Gregarious and multilingual, Ghazwan Alsharif enjoyed a comfortable yet somewhat constrained life until the U.S. invaded Iraq in 2003. His torturous journey from ordinary Iraqi to U.S. Army translator to suspected informant to Bay Area chef is the stuff that nightmares—and dreams—are made of. 

Local documentary filmmaker Erin Palmquist’s loose-limbed, free-flowing and endlessly unpredictable character portrait, From Baghdad to the Bay, screening Oct. 17 in San Francisco and Oct. 19 in Oakland in the Arab Film Festival (as well as Oct. 13-14 in Marin County at the Mill Valley Film Festival and Oct. 21 in Palo Alto in the United Nations Association Film Festival), movingly mirrors its subject’s persistence and generosity. 

The Arab Film Festival raises the blinds on a multifaceted Arab world that’s largely invisible to Americans.

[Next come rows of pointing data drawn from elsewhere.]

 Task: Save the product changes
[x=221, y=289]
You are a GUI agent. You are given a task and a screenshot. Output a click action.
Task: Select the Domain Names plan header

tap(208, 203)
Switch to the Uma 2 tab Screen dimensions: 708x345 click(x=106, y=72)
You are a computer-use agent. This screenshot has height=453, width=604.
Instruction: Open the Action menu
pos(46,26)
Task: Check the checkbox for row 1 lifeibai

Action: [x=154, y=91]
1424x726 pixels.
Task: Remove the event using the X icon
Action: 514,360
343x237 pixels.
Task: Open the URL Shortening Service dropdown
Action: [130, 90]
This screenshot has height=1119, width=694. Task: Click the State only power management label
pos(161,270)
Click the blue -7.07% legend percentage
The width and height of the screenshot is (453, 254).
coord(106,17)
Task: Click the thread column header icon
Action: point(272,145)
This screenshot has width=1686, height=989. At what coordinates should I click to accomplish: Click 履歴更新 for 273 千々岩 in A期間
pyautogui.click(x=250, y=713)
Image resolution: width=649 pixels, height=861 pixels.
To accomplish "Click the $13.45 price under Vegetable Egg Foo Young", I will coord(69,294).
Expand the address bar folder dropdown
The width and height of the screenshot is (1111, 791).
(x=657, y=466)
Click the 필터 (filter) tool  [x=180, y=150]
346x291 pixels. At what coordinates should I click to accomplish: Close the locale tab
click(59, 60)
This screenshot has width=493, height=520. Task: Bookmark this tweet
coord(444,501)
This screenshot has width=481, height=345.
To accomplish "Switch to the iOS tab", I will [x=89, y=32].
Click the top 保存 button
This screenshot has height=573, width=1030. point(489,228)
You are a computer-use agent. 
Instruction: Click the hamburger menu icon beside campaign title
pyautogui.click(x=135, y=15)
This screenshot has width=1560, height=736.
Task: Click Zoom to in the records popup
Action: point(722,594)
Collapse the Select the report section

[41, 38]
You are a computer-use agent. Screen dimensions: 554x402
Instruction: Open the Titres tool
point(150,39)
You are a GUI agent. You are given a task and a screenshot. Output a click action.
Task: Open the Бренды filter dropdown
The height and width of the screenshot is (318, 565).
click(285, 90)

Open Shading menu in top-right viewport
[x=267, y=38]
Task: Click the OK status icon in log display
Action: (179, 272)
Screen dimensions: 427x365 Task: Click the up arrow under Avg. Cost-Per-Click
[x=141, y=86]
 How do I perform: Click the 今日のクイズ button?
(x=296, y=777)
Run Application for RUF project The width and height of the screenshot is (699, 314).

Everyday life is complicated everywhere, but consider the Jerusalem couple in The Reports on Sarah and Saleem (Oct. 13) whose clandestine affair (he’s Palestinian, she’s Israeli, they’re both married) unexpectedly commands the unfriendly attention of the authorities. 

Muayad Alayan, who studied filmmaking here in the aughts, returns to present his award-winning dramatic thriller. The opening night film, Lucien Bourjeily’s Heaven Without People, imagines a warm Lebanese family reunion over Easter lunch. 

The cheerfully benign setting is inevitably complicated by long-held grudges, political differences, a generation gap and the disappearance of the matriarch’s stash of cash. When trust disappears, suspicion moves in—in life as well as the movies.